Event Workloads

Event workload contracts

AppTheory’s non-HTTP Lambda story uses the same single entrypoint as HTTP and AppSync: HandleLambda, handleLambda, or handle_lambda. EventBridge, scheduled rules, SQS, Kinesis, SNS, and DynamoDB Streams are detected by event shape and routed through the AppTheory event-source registry. Do not add a second dispatcher for “background jobs”; grow the contract and fixtures when workload behavior needs to become portable.

This page documents the event workload contract pinned by the shared m1 fixtures. The fixtures remain the specification for every event-source behavior. When a helper is part of the public API, use that helper instead of copying event-shape or decoding logic into service code.

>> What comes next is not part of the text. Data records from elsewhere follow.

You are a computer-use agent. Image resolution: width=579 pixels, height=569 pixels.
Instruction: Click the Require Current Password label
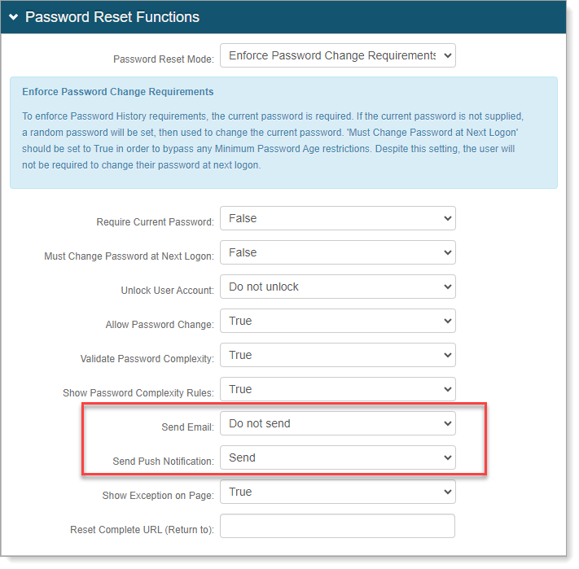click(155, 222)
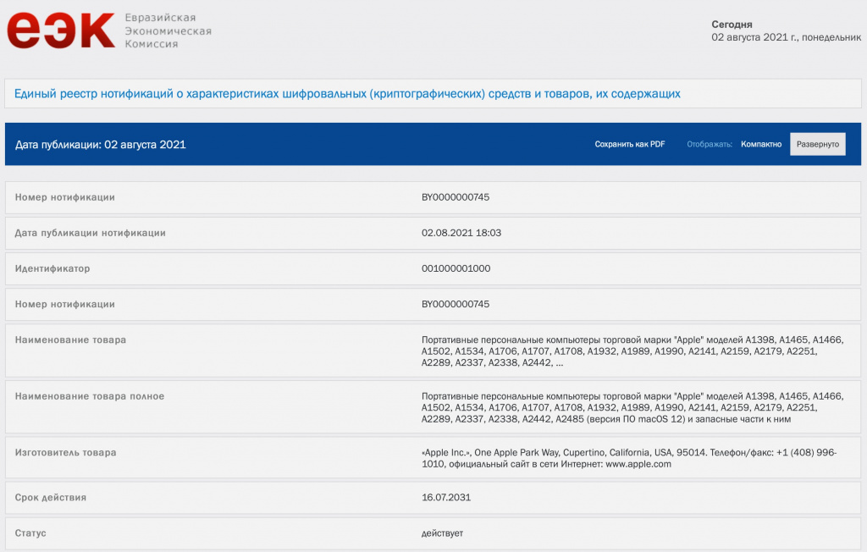
Task: Open the Единый реестр нотификаций registry link
Action: click(347, 94)
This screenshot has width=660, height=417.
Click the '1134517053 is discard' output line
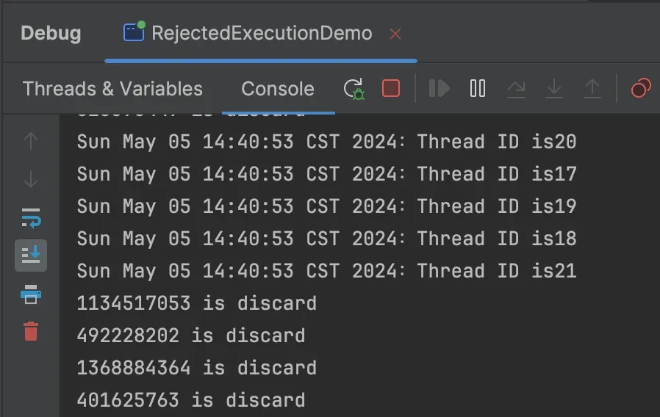tap(196, 303)
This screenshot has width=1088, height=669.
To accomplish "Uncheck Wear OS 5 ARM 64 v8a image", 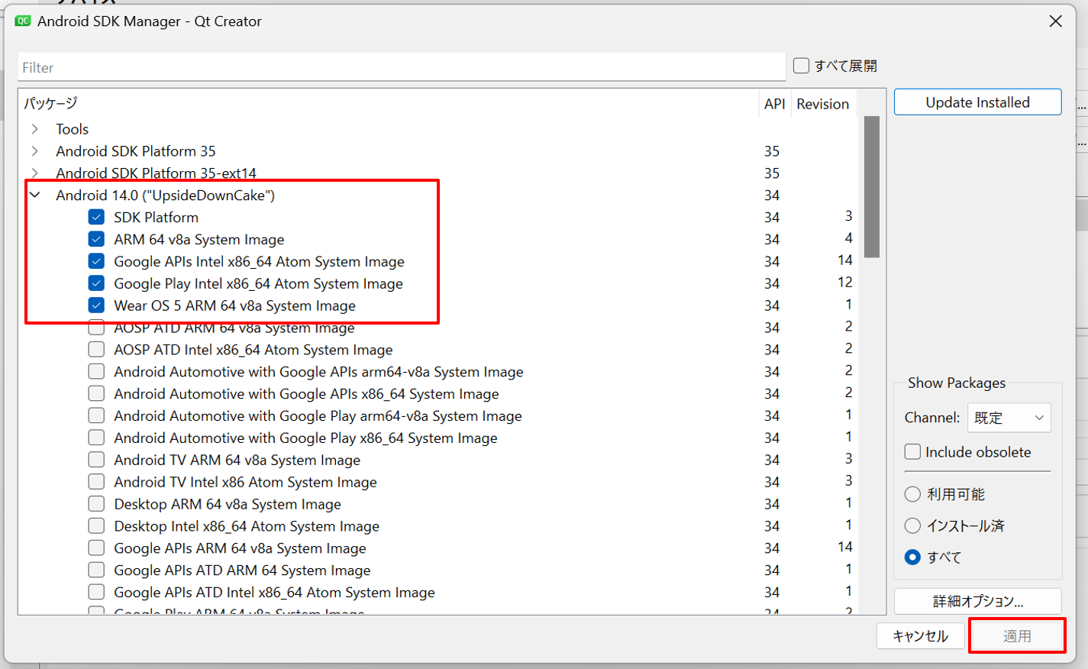I will pyautogui.click(x=96, y=305).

EventBridge workload envelope

EventBridge workload handlers should be able to derive a safe envelope summary with these portable fields:

  • event_id: EventBridge id
  • source: EventBridge source
  • detail_type: EventBridge detail-type or detailType
  • account, region, time, and resources
  • request_id: Lambda invocation request ID
  • correlation_id and correlation_source

Correlation ID precedence is fixed across languages:

  1. event.metadata.correlation_id
  2. event.headers["x-correlation-id"]
  3. event.detail.correlation_id
  4. EventBridge event.id
  5. Lambda context awsRequestId

metadata and top-level headers are an AppTheory portable envelope convention used by the contract fixtures and future helpers. They are not fields that AWS EventBridge adds to native events. Producers using plain EventBridge custom events should either put correlation data in detail.correlation_id or use an AppTheory-defined envelope before the runtime helper reads the event. Header names are matched case-insensitively when the portable envelope is present.

If an EventBridge event does not match a registered rule name or source/detail-type selector, the existing AppTheory behavior remains unchanged: the handler result is nil / null, not an alternate error path.

Scheduled workloads

Scheduled workloads are EventBridge events with source = "aws.events" and detail-type = "Scheduled Event". The contract pins a structured run summary so schedule handlers do not invent per-service result shapes.

Portable summary fields:

  • kind: always scheduled
  • run_id: detail.run_id, then EventBridge id, then Lambda awsRequestId
  • idempotency_key: detail.idempotency_key, then eventbridge:<event.id>, then lambda:<awsRequestId>
  • correlation_id / correlation_source: the EventBridge precedence above
  • remaining_ms: the remaining invocation time supplied by the Lambda context
  • deadline_unix_ms: current runtime clock plus remaining_ms, or 0 when no deadline is available
  • result.status: defaults to ok
  • result.processed and result.failed: default to 0

Retry and reliability guidance:

  • Treat schedules as at-least-once triggers.
  • Use the idempotency key before committing external side effects.
  • Configure EventBridge target retry policy, maximum event age, and DLQ through the deployment construct instead of branching inside the handler.
  • Use the Lambda remaining-time/deadline fields to stop before timeout and return a structured summary when possible.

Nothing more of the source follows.